Some of the party discussed politics, horse-racing, the latest news from up the country, the promotions and appointments, and so forth, in groups; whilst others, four or five abreast, stumped up and down the broad verandah, talking and laughing energetically; their spirits evidently enlivened by the rapid locomotion in which they were indulging.
General Capsicum was very pleasant with the burra beebee, a fine stately old dame, with a turban of bird of paradise plumes, and with whom, I afterwards learned he had actually walked a minuet in the year of grace 1770. Mrs. Capsicum, surrounded by a group of military men and young writers, was endeavouring to reduce her large mouth to the smallest possible dimensions—mincing the kings English, and “talking conversation” “mighty illigant” to the whole ring, in whose countenances a certain mock gravity indicated pretty evidently what they thought of her.
At last, the khansaman-jee, or chief butler, a very important and respectable personage, with an aldermanic expansion of the abdominal region, a huge black beard, and a napkin hanging from his kummerbund, or girdle, with hands respectfully closed, head on one side, and an air most profoundly deferential, announced to the general that the dinner was served “Tiar hyn?”
“Dinner ready, did ye say?” said the general, who was a little deaf, and turning up his best ear to catch the reply.
“Han khodabund” (“yes, slave of the Lord),” repeated the khansaman-jee.
“Come, gintlemen; come, leedies—those who have any mind to ate may follow me.”
Thus saying, the general, with great gaité de cœur, presented his arm to the old lady of the bird of paradise plume, and hobbled off with her, chattering and laughing, and followed by the whole company. I, the lanky griffin, brought up the rear, looking, on the whole rather “small.”
The coup d’œil of a grand dinner party in Calcutta, given by a rich merchant or high official, is a very splendid affair, and perhaps eclipses anything to be seen in the mansions of persons of the same rank in England.

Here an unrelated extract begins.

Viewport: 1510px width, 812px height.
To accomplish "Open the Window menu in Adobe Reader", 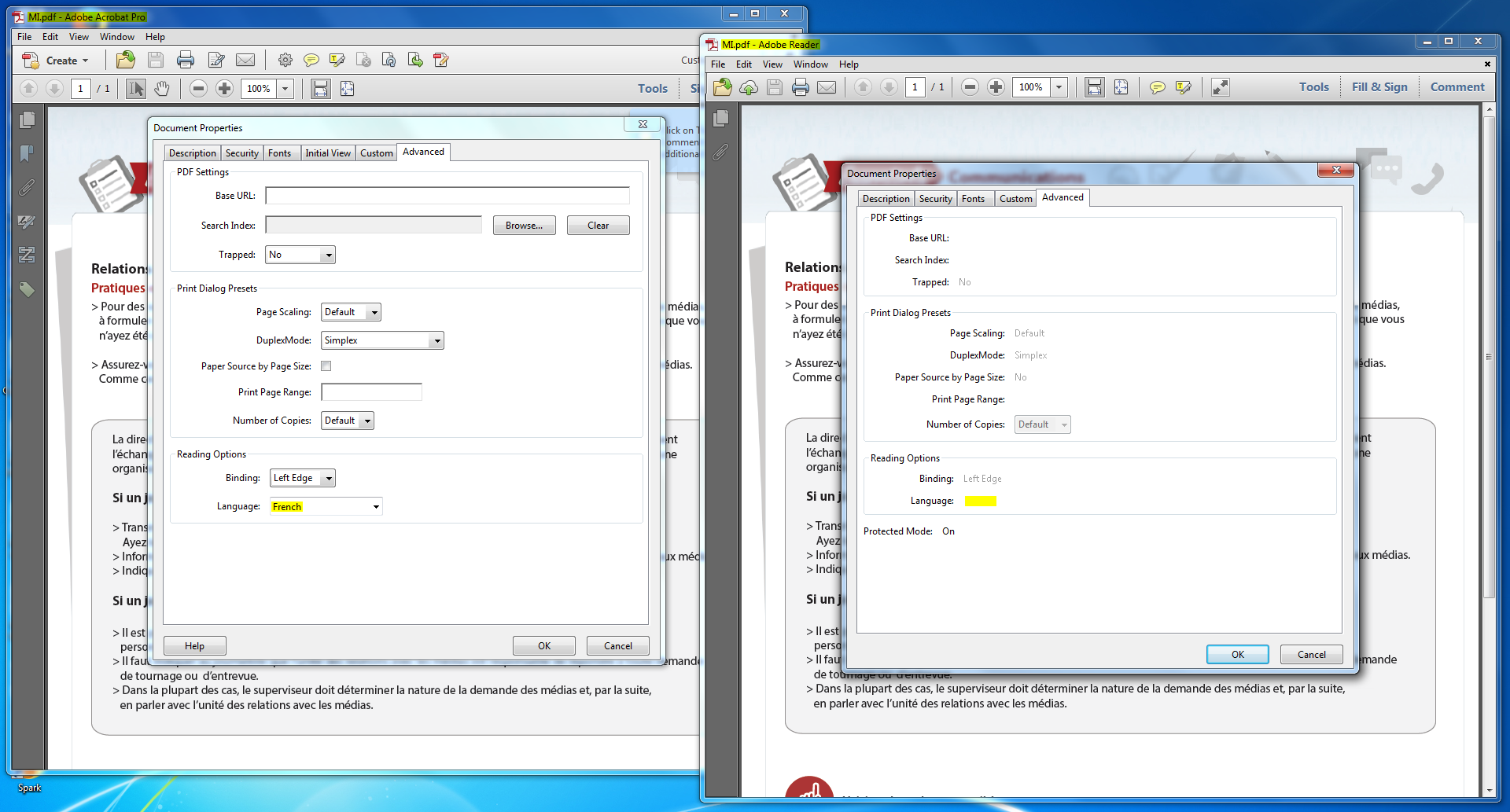I will coord(811,64).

The generals presented a brilliant sample of oriental style: a long and lofty room in a blaze of lustre, from a row of wall lights; a table, covered with a profusion of plate and glass, occupied nearly the whole length of the apartment; the huge punkahs, suspended from the ceiling, with their long fringes, waved to and fro, gently agitating the air in the room, which would otherwise have been hardly endurable from the crowd it contained.
There was much lively conversation, taking wine, and clashing of knives and plates; altogether far less quiet, I thought, than at a dinner in England. The peculiar feature, however, of the scene, and that which marked most strongly its eastern character, was the multitude of servants in attendance on the guests; behind each chair, on an average, stood two khidmut-gars, or footmen, with black beards and mustachios, and attired in the various gay liveries of their masters, adapted to the turban and Indian costume; most of them were the domestics of great people, and exhibited in their looks a good deal of that pampered, self-satisfied importance, so often observable in our metropolitan servants here at home—the vulgar reflection of their masters’ consequence. Many stood, their arms folded, with Roman dignity, gazing consequentially about them, and mentally making their observations on their fellow-servants and the guests. Dinner over and the ladies withdrawn, the gentlemen closed up, and the conversation became more general.